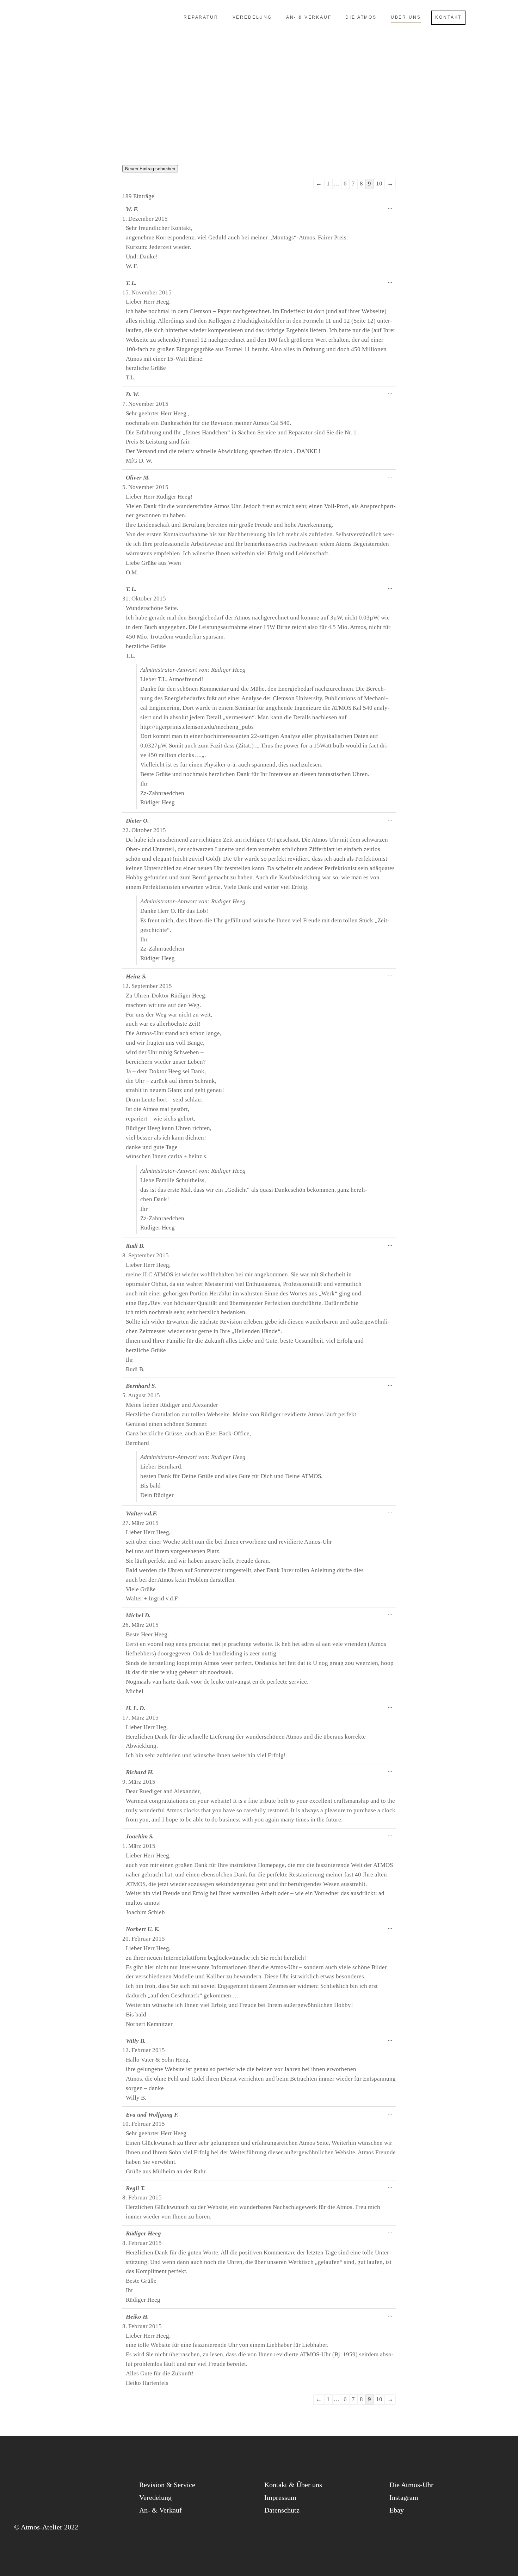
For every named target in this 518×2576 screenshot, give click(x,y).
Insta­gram (403, 2497)
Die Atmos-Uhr (411, 2485)
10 (379, 183)
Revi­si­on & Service (167, 2485)
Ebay (396, 2510)
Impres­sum (280, 2497)
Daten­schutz (282, 2510)
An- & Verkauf (160, 2510)
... (392, 209)
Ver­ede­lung (155, 2497)
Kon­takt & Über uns (293, 2485)
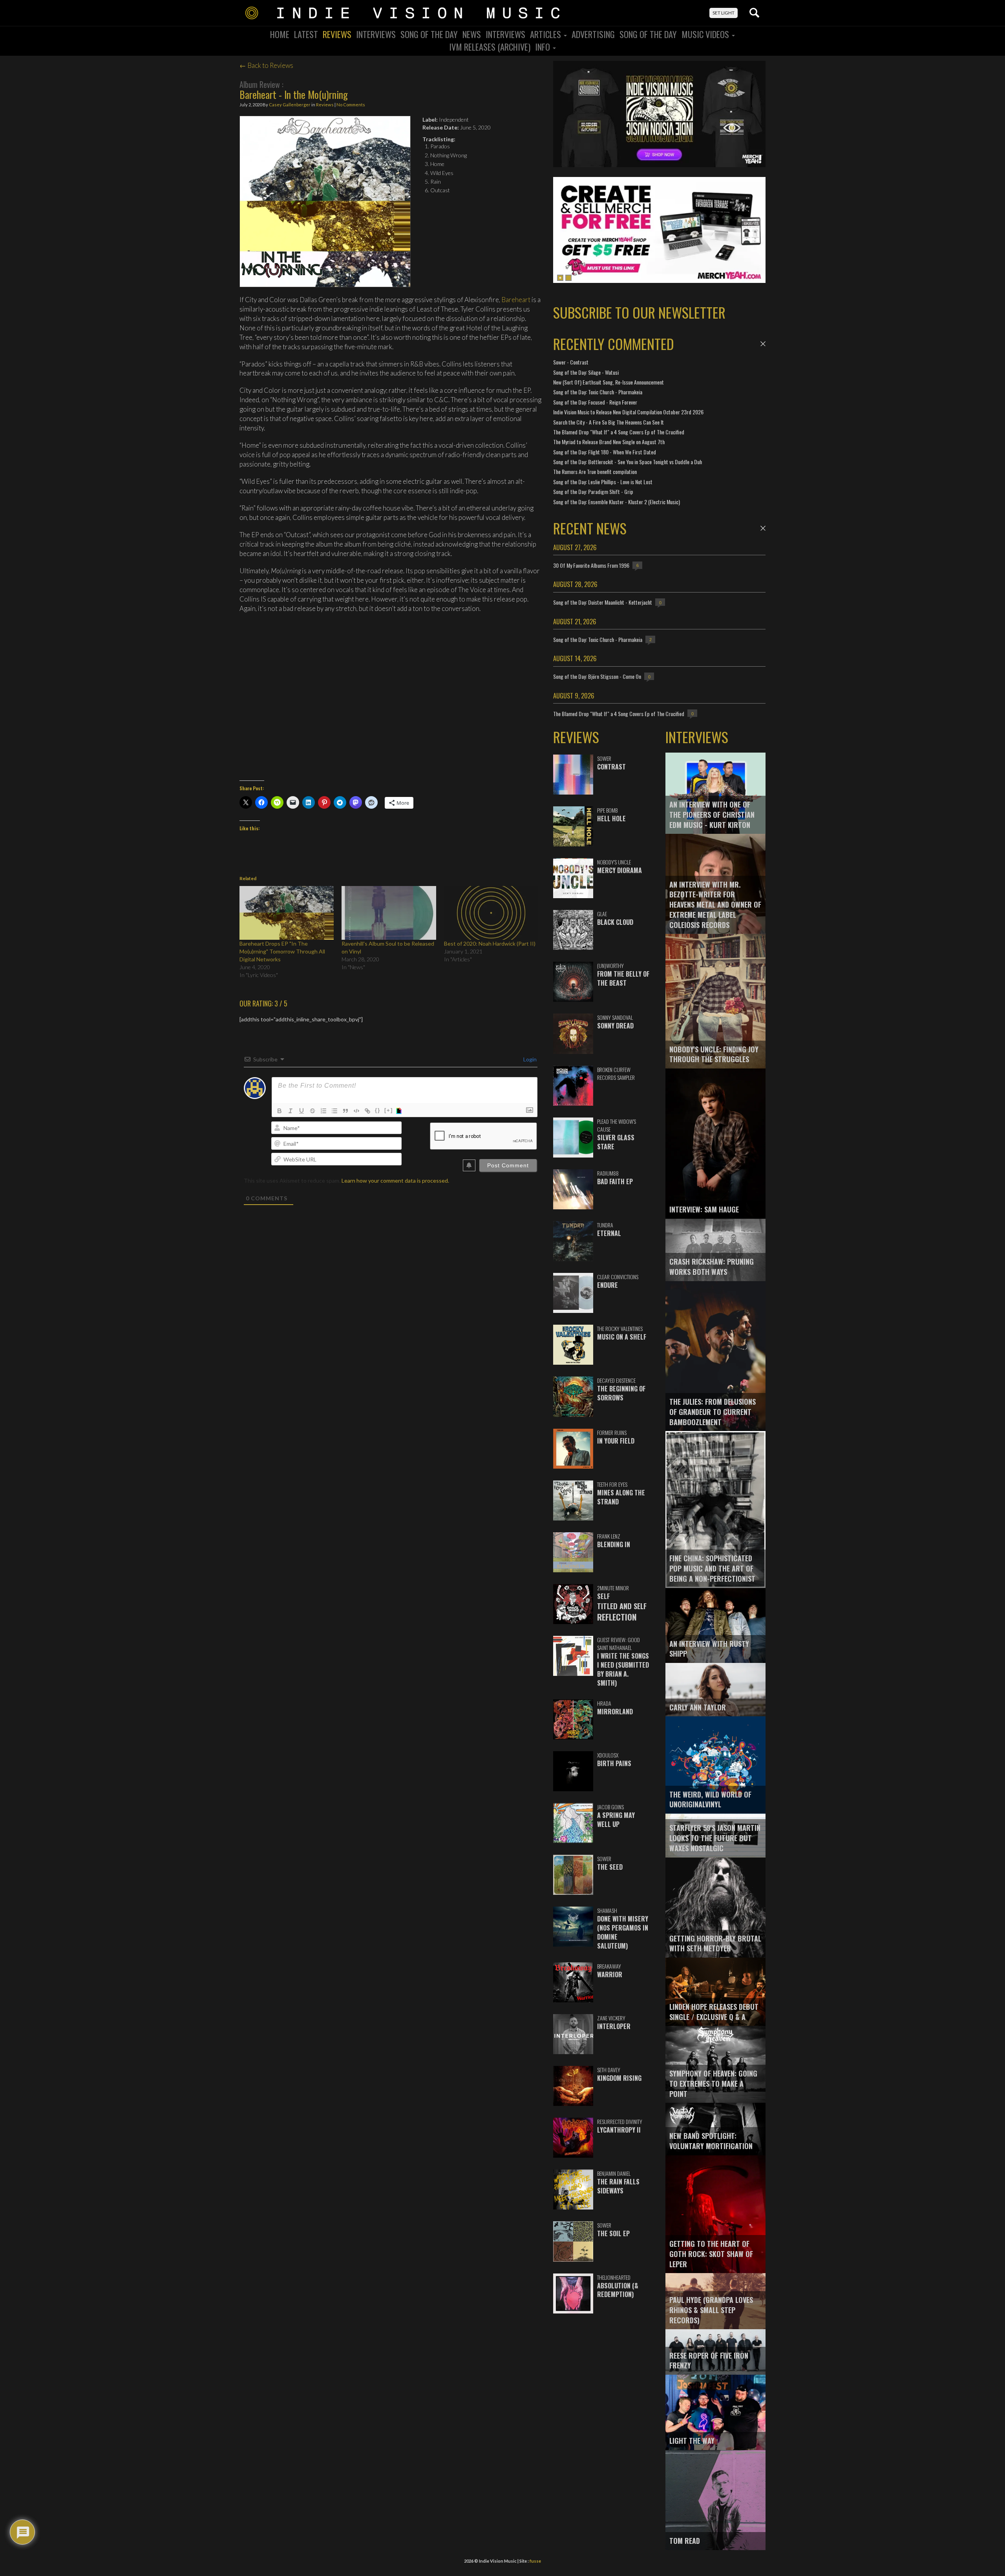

-------

-- TASK --
Please repeat the records above word for word, and do not include the pictures.

-- EXERCISE RESULT --
For every named target in this 518×2576 screenshot, give click(x,y).
Insta­gram (403, 2497)
Die Atmos-Uhr (411, 2485)
10 (379, 183)
Revi­si­on & Service (167, 2485)
Ebay (396, 2510)
Impres­sum (280, 2497)
Daten­schutz (282, 2510)
An- & Verkauf (160, 2510)
... (392, 209)
Ver­ede­lung (155, 2497)
Kon­takt & Über uns (293, 2485)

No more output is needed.